Elevated blood cholesterol may be a response to stress and injury (damage repair, cell formation, hormones production…). Trans fats, refined sugars, artificial sweeteners, industrial meats, genetically modified foods can cause total and LDL cholesterol rise because they stress and injure tissues. Therefore, diet and lifestyle changes can be very beneficial.

Weight loss. Even a modest amount of weight loss can lower cholesterol levels.

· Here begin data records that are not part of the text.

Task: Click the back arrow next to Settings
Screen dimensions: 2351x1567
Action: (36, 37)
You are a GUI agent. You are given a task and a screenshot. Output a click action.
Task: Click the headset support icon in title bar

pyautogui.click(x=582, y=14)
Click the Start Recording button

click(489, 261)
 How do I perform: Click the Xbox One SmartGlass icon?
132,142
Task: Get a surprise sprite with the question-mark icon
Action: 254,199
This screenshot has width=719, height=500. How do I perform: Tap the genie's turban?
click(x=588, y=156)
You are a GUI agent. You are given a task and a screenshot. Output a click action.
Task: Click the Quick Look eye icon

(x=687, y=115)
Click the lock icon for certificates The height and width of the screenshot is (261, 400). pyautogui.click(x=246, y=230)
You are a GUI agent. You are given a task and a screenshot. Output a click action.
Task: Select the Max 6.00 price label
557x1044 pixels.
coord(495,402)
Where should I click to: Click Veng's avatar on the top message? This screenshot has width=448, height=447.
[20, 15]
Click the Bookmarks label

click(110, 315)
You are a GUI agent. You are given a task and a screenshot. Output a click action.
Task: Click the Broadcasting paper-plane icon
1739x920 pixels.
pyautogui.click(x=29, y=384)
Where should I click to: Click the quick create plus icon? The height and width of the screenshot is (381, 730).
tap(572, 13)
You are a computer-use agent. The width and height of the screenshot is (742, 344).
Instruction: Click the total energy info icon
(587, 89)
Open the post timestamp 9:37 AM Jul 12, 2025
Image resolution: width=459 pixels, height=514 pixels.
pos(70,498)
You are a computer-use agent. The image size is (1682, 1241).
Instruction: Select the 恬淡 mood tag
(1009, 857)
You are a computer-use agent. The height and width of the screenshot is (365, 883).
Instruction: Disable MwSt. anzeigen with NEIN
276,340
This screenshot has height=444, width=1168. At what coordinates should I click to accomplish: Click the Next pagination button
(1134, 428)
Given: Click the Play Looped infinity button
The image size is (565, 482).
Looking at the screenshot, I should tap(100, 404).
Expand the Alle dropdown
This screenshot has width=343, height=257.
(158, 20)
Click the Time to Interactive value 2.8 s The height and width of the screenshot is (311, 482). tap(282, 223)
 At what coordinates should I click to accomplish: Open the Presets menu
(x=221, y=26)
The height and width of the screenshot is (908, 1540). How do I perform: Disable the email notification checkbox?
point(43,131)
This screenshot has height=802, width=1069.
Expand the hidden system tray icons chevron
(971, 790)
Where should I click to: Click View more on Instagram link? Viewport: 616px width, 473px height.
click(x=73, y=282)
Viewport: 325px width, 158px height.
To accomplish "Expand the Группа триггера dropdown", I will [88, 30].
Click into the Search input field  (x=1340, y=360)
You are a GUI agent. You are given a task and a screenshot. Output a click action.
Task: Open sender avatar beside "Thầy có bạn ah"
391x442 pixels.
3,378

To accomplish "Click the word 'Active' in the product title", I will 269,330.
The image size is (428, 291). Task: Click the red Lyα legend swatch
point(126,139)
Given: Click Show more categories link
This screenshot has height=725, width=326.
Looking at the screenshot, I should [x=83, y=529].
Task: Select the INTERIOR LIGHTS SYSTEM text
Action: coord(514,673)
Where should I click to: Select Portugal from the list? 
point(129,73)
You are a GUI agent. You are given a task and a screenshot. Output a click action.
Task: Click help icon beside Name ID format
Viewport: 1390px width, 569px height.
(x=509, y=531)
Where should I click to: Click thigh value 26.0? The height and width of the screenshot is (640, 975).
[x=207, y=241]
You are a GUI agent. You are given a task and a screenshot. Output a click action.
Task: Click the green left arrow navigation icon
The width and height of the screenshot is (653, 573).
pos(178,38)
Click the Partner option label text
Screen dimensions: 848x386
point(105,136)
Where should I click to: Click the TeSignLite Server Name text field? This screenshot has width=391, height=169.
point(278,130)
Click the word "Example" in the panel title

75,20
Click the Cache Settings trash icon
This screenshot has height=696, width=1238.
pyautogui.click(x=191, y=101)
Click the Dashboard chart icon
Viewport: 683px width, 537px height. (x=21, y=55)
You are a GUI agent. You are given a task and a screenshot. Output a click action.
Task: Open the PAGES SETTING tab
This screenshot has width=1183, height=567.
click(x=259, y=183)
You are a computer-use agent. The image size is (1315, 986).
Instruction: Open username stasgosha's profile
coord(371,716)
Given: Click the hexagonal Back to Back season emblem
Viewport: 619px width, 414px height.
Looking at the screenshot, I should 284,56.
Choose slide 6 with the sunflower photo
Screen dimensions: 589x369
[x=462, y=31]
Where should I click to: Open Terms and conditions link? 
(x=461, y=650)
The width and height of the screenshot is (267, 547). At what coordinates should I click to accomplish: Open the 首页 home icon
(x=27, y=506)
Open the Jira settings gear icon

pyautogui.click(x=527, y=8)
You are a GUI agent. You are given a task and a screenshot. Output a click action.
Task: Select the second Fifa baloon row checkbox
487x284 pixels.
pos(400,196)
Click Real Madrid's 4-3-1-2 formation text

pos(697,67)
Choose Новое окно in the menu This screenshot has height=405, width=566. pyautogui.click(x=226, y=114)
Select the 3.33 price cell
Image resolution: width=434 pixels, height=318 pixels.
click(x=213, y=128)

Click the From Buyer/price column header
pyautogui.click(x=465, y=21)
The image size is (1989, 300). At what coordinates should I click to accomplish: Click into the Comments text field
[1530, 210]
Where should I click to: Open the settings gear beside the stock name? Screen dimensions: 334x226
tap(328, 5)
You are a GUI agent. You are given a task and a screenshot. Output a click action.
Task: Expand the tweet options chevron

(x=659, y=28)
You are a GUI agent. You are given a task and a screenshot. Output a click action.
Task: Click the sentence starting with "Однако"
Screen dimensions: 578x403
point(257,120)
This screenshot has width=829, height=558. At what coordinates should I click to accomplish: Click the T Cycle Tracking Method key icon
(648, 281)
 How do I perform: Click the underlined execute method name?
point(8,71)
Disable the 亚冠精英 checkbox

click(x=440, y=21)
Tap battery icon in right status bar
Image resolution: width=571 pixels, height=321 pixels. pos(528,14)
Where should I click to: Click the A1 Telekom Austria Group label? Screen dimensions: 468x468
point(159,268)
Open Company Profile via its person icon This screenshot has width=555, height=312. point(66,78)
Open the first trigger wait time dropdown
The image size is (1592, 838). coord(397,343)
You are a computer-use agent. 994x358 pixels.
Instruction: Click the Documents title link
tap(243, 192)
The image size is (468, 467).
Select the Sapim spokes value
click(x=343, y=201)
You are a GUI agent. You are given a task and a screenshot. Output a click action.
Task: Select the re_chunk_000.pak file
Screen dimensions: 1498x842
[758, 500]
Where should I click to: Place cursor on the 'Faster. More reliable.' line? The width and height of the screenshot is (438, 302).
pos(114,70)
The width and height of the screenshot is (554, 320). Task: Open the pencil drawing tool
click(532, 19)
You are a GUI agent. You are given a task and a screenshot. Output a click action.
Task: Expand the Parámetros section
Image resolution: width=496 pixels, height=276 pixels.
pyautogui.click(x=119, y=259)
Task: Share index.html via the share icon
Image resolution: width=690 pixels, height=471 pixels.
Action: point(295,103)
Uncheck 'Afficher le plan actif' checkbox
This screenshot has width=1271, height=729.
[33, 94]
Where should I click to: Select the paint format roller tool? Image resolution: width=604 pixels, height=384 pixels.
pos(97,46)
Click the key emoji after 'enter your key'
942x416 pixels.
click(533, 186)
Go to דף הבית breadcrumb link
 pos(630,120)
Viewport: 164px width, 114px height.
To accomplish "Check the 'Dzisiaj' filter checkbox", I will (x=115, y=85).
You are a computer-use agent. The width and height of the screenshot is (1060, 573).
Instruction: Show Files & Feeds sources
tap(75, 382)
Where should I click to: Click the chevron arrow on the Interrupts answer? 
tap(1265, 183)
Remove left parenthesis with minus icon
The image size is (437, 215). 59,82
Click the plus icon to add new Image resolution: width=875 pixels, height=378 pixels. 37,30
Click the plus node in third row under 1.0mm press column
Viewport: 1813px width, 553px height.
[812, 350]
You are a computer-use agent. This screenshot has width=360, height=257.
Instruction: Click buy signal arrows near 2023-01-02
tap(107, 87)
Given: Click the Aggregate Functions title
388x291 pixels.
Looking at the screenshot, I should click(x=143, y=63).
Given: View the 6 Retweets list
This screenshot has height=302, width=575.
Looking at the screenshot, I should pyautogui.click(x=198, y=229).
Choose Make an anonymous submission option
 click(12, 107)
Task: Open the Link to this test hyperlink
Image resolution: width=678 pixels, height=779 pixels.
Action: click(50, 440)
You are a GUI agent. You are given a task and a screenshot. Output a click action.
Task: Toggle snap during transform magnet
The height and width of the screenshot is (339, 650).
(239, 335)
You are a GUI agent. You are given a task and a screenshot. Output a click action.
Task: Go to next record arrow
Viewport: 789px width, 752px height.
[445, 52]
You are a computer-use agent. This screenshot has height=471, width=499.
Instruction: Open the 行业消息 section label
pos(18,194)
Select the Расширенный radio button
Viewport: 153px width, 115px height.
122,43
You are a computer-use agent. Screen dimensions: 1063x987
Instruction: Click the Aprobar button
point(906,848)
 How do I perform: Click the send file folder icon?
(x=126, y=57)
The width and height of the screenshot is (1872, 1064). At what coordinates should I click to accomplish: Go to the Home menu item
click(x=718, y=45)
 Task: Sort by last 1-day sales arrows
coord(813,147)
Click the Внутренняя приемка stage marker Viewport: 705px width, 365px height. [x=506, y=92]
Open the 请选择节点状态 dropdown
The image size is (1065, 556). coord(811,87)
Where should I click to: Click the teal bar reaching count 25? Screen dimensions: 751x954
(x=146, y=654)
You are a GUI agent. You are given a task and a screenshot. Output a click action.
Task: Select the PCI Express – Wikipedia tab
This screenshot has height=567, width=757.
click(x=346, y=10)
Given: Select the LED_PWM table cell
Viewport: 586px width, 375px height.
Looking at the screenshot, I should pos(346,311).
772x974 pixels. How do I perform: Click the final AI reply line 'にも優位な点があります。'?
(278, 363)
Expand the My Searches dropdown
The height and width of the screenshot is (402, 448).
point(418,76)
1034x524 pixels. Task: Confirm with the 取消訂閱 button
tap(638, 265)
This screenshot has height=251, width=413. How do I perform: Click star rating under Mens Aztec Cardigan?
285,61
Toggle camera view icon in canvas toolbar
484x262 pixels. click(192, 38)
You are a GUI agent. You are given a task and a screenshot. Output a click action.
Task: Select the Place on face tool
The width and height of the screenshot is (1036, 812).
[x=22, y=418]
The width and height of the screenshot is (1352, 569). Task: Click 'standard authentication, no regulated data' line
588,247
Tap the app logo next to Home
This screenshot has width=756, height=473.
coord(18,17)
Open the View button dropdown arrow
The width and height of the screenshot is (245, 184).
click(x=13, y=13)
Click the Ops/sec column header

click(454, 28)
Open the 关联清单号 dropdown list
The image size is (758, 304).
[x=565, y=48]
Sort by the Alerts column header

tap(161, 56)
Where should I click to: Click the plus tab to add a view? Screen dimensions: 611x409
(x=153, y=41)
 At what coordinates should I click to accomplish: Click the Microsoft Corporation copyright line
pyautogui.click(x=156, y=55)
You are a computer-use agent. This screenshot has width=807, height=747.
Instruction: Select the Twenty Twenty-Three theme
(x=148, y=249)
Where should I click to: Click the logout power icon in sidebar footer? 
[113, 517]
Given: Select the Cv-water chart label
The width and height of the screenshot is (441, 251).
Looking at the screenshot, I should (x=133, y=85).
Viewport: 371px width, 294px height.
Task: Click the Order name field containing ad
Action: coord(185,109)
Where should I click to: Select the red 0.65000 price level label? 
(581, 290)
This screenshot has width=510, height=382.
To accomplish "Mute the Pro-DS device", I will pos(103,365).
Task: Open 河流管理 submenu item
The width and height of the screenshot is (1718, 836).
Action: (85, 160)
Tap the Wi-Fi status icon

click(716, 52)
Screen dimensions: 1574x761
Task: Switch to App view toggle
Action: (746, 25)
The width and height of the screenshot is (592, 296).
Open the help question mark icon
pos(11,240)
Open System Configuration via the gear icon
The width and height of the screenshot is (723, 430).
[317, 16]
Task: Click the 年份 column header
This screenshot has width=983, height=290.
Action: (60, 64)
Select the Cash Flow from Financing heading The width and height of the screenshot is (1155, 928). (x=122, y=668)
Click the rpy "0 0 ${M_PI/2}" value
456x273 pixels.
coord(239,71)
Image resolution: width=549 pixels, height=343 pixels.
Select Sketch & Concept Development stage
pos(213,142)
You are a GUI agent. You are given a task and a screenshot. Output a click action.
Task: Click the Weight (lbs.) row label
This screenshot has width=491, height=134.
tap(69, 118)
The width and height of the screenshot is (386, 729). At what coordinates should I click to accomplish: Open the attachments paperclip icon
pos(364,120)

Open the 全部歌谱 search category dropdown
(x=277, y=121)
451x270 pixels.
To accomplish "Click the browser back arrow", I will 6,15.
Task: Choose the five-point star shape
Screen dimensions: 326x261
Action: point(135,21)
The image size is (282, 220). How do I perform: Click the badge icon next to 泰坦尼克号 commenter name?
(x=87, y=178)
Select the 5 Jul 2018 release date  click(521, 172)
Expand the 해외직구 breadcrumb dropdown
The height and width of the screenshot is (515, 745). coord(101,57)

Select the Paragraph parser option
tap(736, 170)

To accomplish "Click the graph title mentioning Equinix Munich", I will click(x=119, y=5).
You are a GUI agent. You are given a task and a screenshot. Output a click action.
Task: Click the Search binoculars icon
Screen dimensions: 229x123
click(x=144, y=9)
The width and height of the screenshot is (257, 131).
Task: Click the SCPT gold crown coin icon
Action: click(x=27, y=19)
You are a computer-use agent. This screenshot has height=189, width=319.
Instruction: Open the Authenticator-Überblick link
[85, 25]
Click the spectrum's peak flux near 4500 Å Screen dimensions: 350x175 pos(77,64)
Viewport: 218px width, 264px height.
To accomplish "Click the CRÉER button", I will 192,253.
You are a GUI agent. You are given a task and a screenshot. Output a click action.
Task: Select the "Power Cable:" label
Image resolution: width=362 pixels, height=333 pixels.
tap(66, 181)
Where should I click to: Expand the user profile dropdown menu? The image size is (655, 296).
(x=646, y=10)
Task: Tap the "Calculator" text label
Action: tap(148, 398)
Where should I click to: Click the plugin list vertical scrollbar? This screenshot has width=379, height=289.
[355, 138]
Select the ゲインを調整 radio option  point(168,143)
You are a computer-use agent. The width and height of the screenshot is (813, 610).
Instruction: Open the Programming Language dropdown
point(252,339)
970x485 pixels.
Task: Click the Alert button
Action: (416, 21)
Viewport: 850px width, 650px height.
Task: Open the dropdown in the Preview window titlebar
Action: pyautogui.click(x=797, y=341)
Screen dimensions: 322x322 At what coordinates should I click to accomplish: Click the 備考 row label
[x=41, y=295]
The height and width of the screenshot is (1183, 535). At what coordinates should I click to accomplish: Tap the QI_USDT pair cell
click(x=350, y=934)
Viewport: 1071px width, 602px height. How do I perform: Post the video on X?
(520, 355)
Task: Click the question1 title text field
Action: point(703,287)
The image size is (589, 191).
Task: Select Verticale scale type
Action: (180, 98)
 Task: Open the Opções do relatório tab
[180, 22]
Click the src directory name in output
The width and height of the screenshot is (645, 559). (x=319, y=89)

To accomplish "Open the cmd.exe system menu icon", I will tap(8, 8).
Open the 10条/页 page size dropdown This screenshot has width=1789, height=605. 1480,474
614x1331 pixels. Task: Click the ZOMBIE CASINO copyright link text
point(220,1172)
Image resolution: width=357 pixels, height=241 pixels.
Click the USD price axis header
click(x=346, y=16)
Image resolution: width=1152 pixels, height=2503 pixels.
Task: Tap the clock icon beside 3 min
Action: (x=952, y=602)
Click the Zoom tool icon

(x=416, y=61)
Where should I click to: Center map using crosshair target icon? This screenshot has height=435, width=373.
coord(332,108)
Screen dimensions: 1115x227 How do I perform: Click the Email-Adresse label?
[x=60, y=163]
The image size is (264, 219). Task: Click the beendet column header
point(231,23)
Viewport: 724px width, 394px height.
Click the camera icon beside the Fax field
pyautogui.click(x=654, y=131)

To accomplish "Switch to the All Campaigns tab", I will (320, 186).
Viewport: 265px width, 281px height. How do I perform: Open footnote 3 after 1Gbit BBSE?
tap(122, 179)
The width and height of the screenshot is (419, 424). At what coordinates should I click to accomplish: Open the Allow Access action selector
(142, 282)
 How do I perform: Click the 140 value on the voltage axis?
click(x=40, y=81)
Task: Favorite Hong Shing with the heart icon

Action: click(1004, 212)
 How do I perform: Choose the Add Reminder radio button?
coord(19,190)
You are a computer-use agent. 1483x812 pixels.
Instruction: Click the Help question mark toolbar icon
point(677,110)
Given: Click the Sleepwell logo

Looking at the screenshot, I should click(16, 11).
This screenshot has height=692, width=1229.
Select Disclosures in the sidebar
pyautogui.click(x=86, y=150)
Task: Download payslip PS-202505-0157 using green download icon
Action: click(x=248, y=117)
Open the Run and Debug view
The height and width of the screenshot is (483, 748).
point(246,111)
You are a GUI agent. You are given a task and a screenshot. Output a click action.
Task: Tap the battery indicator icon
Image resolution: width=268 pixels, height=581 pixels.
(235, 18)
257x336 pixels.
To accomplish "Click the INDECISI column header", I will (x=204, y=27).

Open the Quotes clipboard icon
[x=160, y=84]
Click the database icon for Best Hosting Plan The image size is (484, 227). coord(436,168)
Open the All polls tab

Reduce the amount of sugar and flour in your diet. Recent evidence indicates that added sugar – in the form of table sugar (sucrose) or high-fructose corn syrup – is probably a greater contributor to heart disease than is consumption of saturated fat. This suggests that the inflammatory hypothesis may in fact have more validity than the conventional lipid hypothesis, although the debate is far from settled. As a general rule, avoid processed sugars, particularly soft drinks and highly processed snack foods, which can cause rapid spikes and dips in blood sugar levels. The result can be overeating, obesity and heart disease.

Avoid trans-fatty acids.

These heart-damaging fats can reduce HDL (“good”) cholesterol levels and raise levels of LDL (“bad”) cholesterol. The tip-off that trans-fatty acids are present in foods is the listing of “partially hydrogenated oil” on a food’s ingredient list. Trans-fats are found in many brands of margarine and in most heavily processed foods, as well as in snack foods such as chips, crackers and cookies, and in the oils used to cook fast-food French fries, doughnuts and movie popcorn.

Decrease toxic load by eating fresh organic foods when possible.

Exercise. Daily aerobic exercise can help increase HDL levels.

Don’t smoke. Smoking itself is a risk factor for heart disease. It can also significantly lower HDL cholesterol.

Stress. Emotional stress may prompt the body to release fat into the bloodstream, raising cholesterol levels.